[What to produce]:
Recast the material below as a Markdown table with two columns, "No." for a running row number and "Line" for the line itself, skipping blank lines. Leave the pictures out of the table.

** Start **

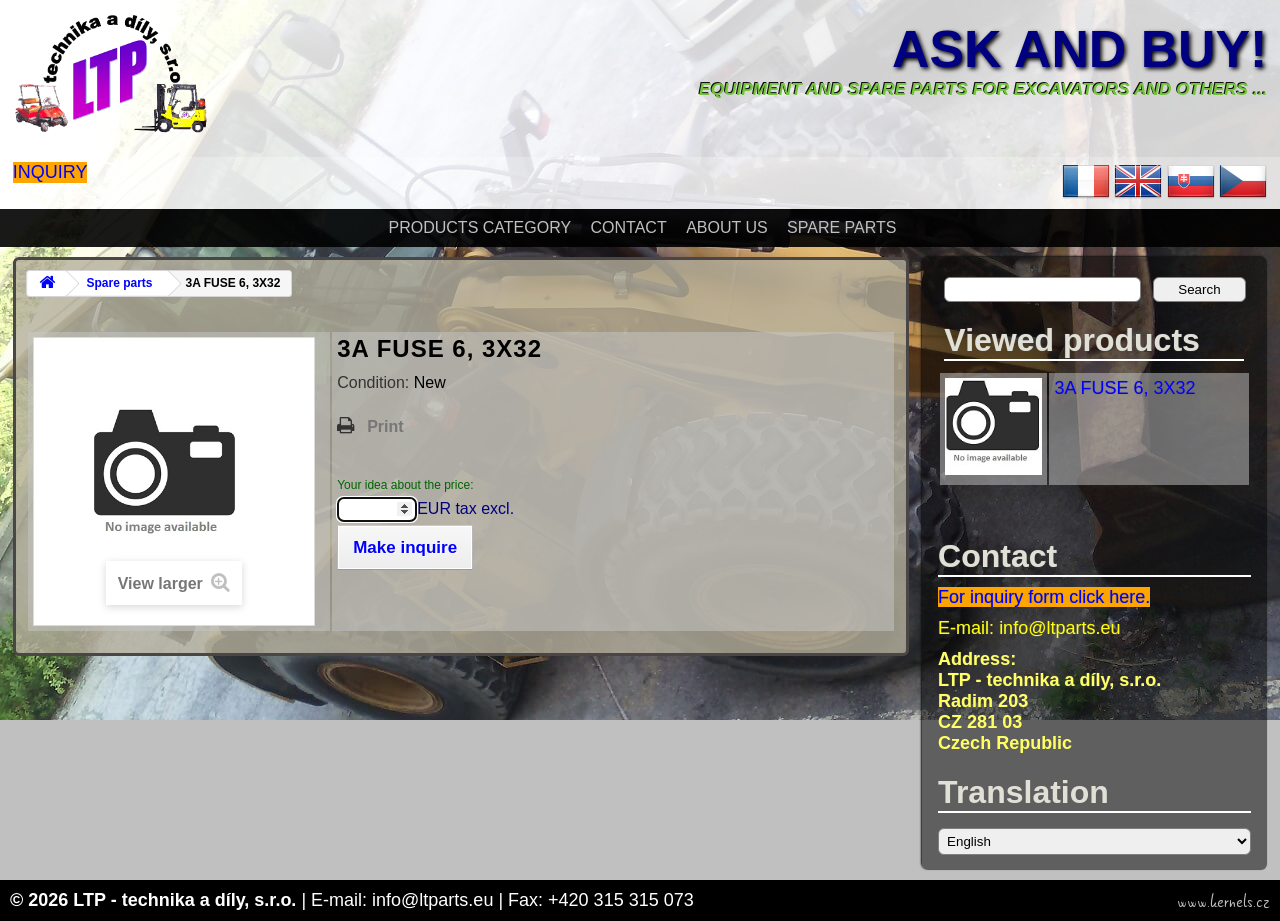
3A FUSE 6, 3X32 (1124, 388)
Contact (629, 227)
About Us (727, 227)
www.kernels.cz (1223, 902)
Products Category (480, 227)
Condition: (375, 382)
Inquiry (50, 172)
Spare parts (841, 227)
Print (385, 426)
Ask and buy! (1079, 49)
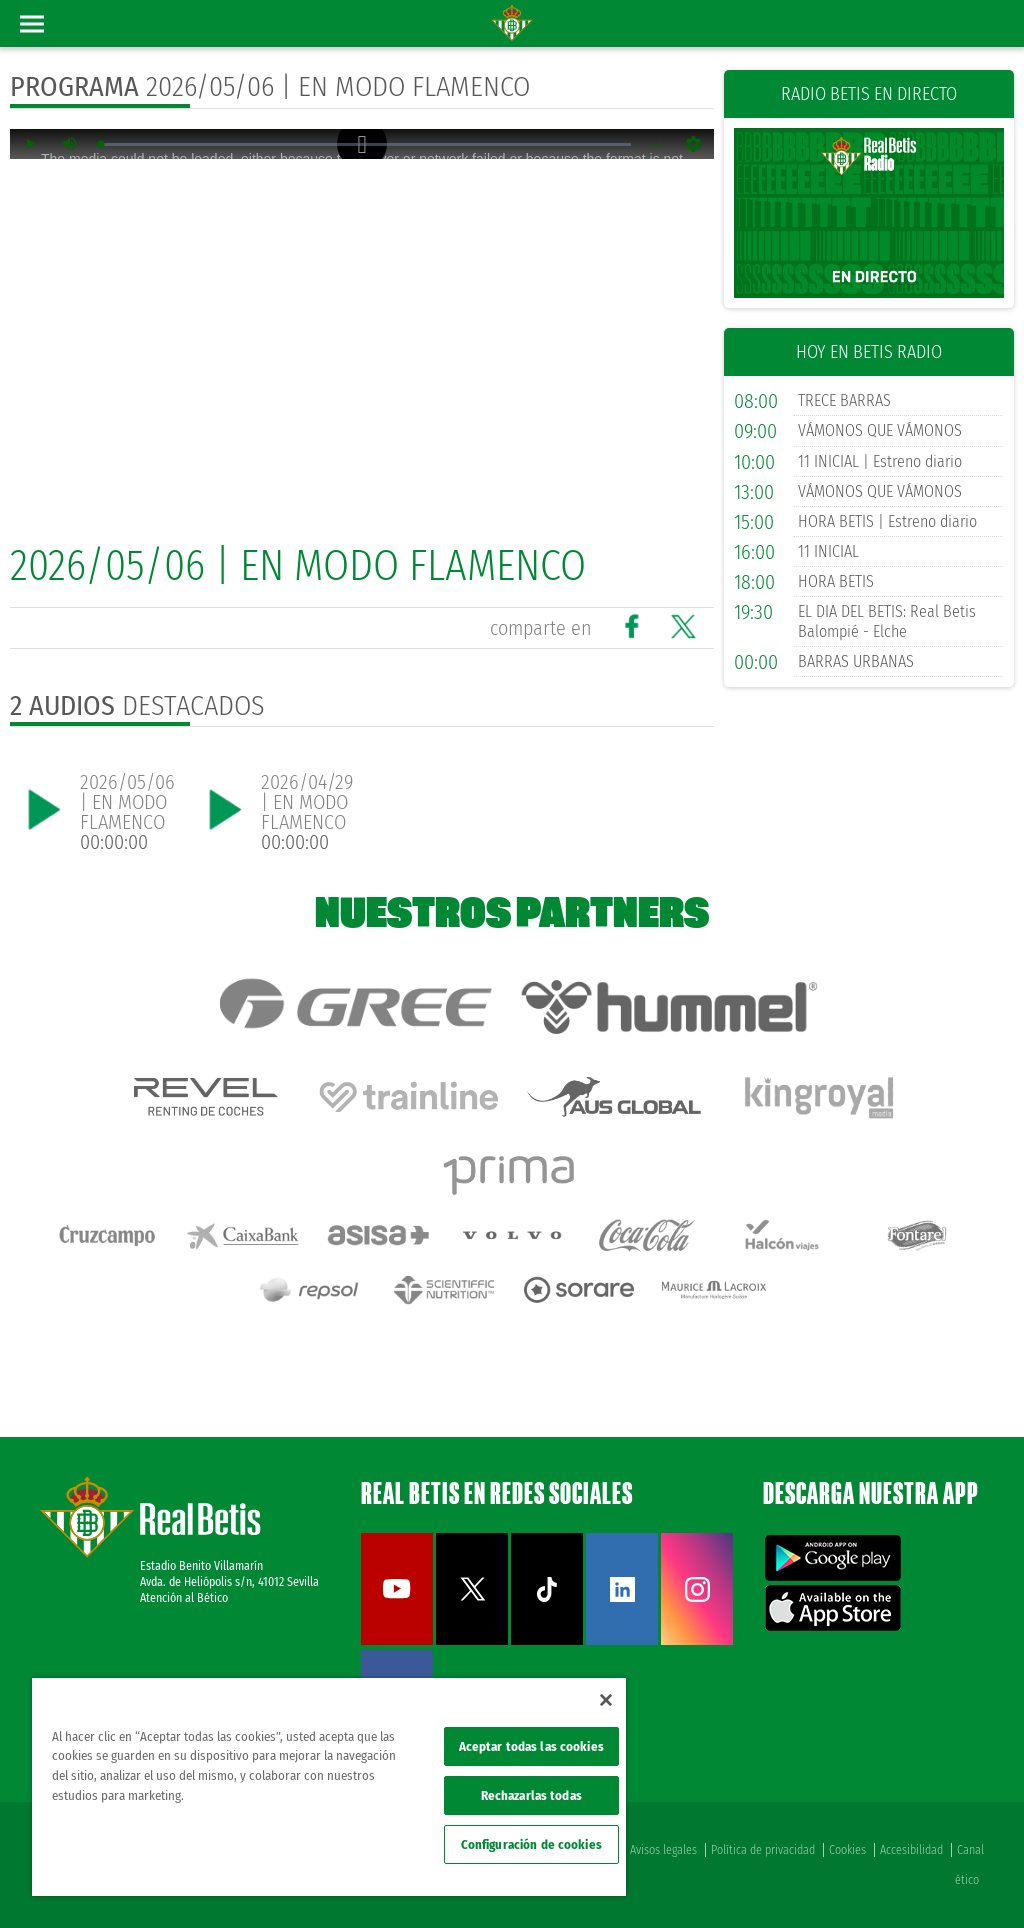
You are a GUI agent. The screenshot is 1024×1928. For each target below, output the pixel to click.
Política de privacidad (763, 1850)
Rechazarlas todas (531, 1795)
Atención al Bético (184, 1598)
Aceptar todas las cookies (531, 1746)
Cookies (847, 1850)
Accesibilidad (911, 1850)
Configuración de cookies (531, 1844)
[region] (329, 1787)
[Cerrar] (606, 1700)
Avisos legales (663, 1850)
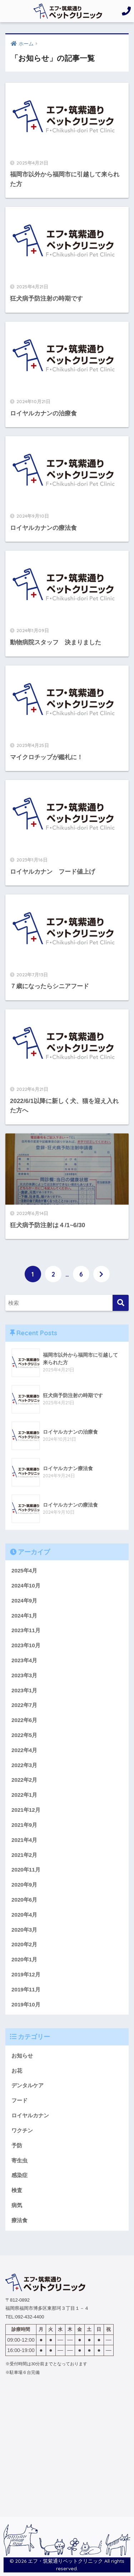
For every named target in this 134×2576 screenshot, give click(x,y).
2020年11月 (25, 1870)
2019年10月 (25, 2004)
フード (19, 2100)
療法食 (19, 2220)
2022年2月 (24, 1780)
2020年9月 (24, 1885)
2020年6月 (24, 1900)
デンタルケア (27, 2085)
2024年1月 (24, 1616)
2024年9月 (24, 1600)
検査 (16, 2190)
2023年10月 (25, 1645)
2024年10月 (25, 1585)
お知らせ (22, 2056)
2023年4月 (24, 1660)
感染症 (19, 2175)
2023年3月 (24, 1675)
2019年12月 (25, 1974)
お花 (16, 2071)
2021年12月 (25, 1810)
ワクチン (22, 2130)
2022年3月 (24, 1765)
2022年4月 (24, 1750)
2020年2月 (24, 1944)
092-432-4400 (29, 2316)
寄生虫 (19, 2160)
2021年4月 (24, 1840)
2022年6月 (24, 1720)
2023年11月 (25, 1630)
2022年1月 (24, 1795)
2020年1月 (24, 1959)
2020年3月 (24, 1930)
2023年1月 (24, 1690)
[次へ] (101, 1274)
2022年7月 (24, 1705)
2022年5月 (24, 1735)
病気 (16, 2205)
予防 (16, 2145)
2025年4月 (24, 1570)
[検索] (121, 1303)
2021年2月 (24, 1855)
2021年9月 (24, 1825)
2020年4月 (24, 1915)
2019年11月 (25, 1989)
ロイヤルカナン (30, 2115)
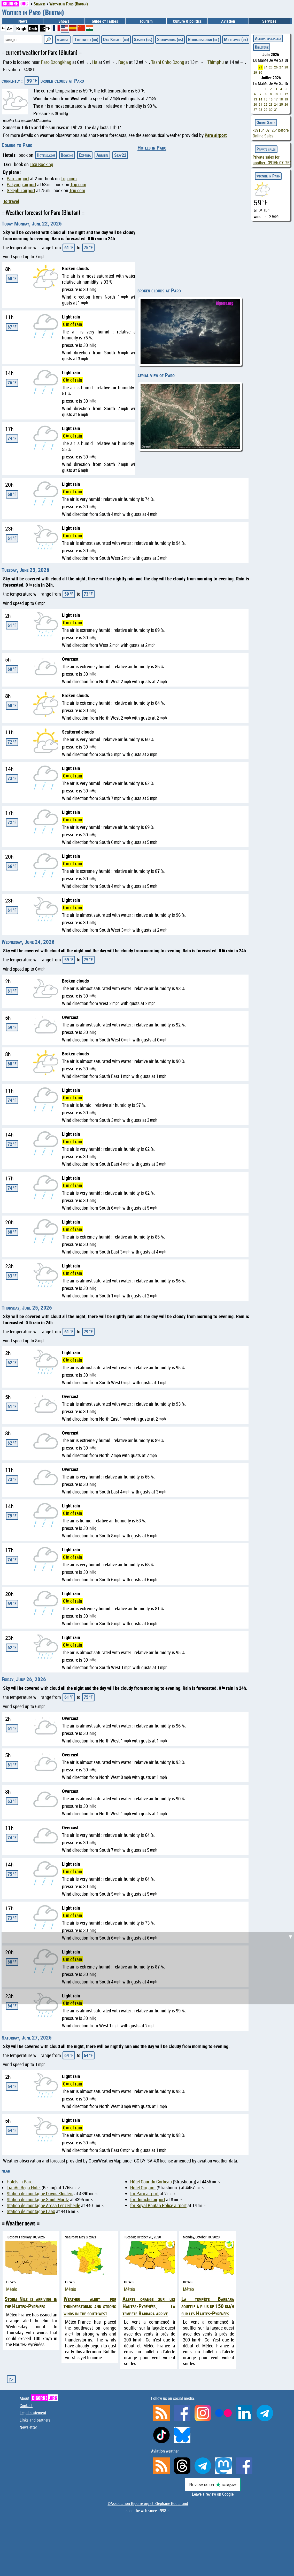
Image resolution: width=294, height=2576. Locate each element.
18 (281, 99)
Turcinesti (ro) (86, 39)
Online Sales (266, 122)
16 (271, 99)
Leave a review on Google (213, 2494)
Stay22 (120, 155)
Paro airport (216, 135)
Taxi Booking (41, 164)
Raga (123, 62)
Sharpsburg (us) (170, 39)
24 (265, 67)
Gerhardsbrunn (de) (203, 39)
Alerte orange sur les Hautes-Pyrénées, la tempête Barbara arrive (148, 2306)
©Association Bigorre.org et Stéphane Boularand (148, 2503)
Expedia (85, 155)
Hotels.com (46, 155)
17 (276, 99)
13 (255, 99)
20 (255, 104)
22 (265, 104)
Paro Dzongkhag (56, 62)
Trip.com (69, 179)
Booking (67, 155)
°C (43, 28)
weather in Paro (268, 176)
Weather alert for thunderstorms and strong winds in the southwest (90, 2306)
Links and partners (35, 2420)
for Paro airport (144, 2194)
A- (3, 27)
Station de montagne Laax (31, 2211)
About (39, 2398)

** End **

[Expected answer]:
| No. | Line |
|---|---|
| 1 | 3A FUSE 6, 3X32 (1124, 388) |
| 2 | Contact (629, 227) |
| 3 | About Us (727, 227) |
| 4 | www.kernels.cz (1223, 902) |
| 5 | Products Category (480, 227) |
| 6 | Condition: (375, 382) |
| 7 | Inquiry (50, 172) |
| 8 | Spare parts (841, 227) |
| 9 | Print (385, 426) |
| 10 | Ask and buy! (1079, 49) |
| 11 | You are a GUI agent. The screenshot is 1024×1928. For each target below, output the pixel to click. |
| 12 | Política de privacidad (763, 1850) |
| 13 | Rechazarlas todas (531, 1795) |
| 14 | Atención al Bético (184, 1598) |
| 15 | Aceptar todas las cookies (531, 1746) |
| 16 | Cookies (847, 1850) |
| 17 | Accesibilidad (911, 1850) |
| 18 | Configuración de cookies (531, 1844) |
| 19 | [region] (329, 1787) |
| 20 | [Cerrar] (606, 1700) |
| 21 | Avisos legales (663, 1850) |
| 22 | For every named target in this 134×2576 screenshot, give click(x,y). |
| 23 | 2020年11月 (25, 1870) |
| 24 | 2019年10月 (25, 2004) |
| 25 | フード (19, 2100) |
| 26 | 療法食 (19, 2220) |
| 27 | 2022年2月 (24, 1780) |
| 28 | 2020年9月 (24, 1885) |
| 29 | 2020年6月 (24, 1900) |
| 30 | デンタルケア (27, 2085) |
| 31 | 2024年1月 (24, 1616) |
| 32 | 2024年9月 (24, 1600) |
| 33 | 検査 (16, 2190) |
| 34 | 2023年10月 (25, 1645) |
| 35 | 2024年10月 (25, 1585) |
| 36 | お知らせ (22, 2056) |
| 37 | 2023年4月 (24, 1660) |
| 38 | 感染症 (19, 2175) |
| 39 | 2023年3月 (24, 1675) |
| 40 | 2019年12月 (25, 1974) |
| 41 | お花 (16, 2071) |
| 42 | 2021年12月 (25, 1810) |
| 43 | ワクチン (22, 2130) |
| 44 | 2022年3月 (24, 1765) |
| 45 | 2022年4月 (24, 1750) |
| 46 | 2020年2月 (24, 1944) |
| 47 | 092-432-4400 (29, 2316) |
| 48 | 寄生虫 (19, 2160) |
| 49 | 2021年4月 (24, 1840) |
| 50 | 2022年6月 (24, 1720) |
| 51 | 2023年11月 (25, 1630) |
| 52 | 2022年1月 (24, 1795) |
| 53 | 2020年1月 (24, 1959) |
| 54 | 2020年3月 (24, 1930) |
| 55 | 2023年1月 (24, 1690) |
| 56 | [次へ] (101, 1274) |
| 57 | 2022年7月 (24, 1705) |
| 58 | 2022年5月 (24, 1735) |
| 59 | 病気 (16, 2205) |
| 60 | 予防 (16, 2145) |
| 61 | 2025年4月 (24, 1570) |
| 62 | [検索] (121, 1303) |
| 63 | 2021年2月 (24, 1855) |
| 64 | 2021年9月 (24, 1825) |
| 65 | 2020年4月 (24, 1915) |
| 66 | 2019年11月 (25, 1989) |
| 67 | ロイヤルカナン (30, 2115) |
| 68 | Image resolution: width=294, height=2576. Locate each element. |
| 69 | 18 (281, 99) |
| 70 | Turcinesti (ro) (86, 39) |
| 71 | Online Sales (266, 122) |
| 72 | 16 (271, 99) |
| 73 | Leave a review on Google (213, 2494) |
| 74 | Stay22 (120, 155) |
| 75 | Paro airport (216, 135) |
| 76 | Taxi Booking (41, 164) |
| 77 | Raga (123, 62) |
| 78 | Sharpsburg (us) (170, 39) |
| 79 | 24 (265, 67) |
| 80 | Gerhardsbrunn (de) (203, 39) |
| 81 | Alerte orange sur les Hautes-Pyrénées, la tempête Barbara arrive (148, 2306) |
| 82 | ©Association Bigorre.org et Stéphane Boularand (148, 2503) |
| 83 | Expedia (85, 155) |
| 84 | Hotels.com (46, 155) |
| 85 | 17 (276, 99) |
| 86 | 13 (255, 99) |
| 87 | 20 (255, 104) |
| 88 | 22 (265, 104) |
| 89 | Paro Dzongkhag (56, 62) |
| 90 | Trip.com (69, 179) |
| 91 | Booking (67, 155) |
| 92 | °C (43, 28) |
| 93 | weather in Paro (268, 176) |
| 94 | Weather alert for thunderstorms and strong winds in the southwest (90, 2306) |
| 95 | Links and partners (35, 2420) |
| 96 | for Paro airport (144, 2194) |
| 97 | A- (3, 27) |
| 98 | Station de montagne Laax (31, 2211) |
| 99 | About (39, 2398) |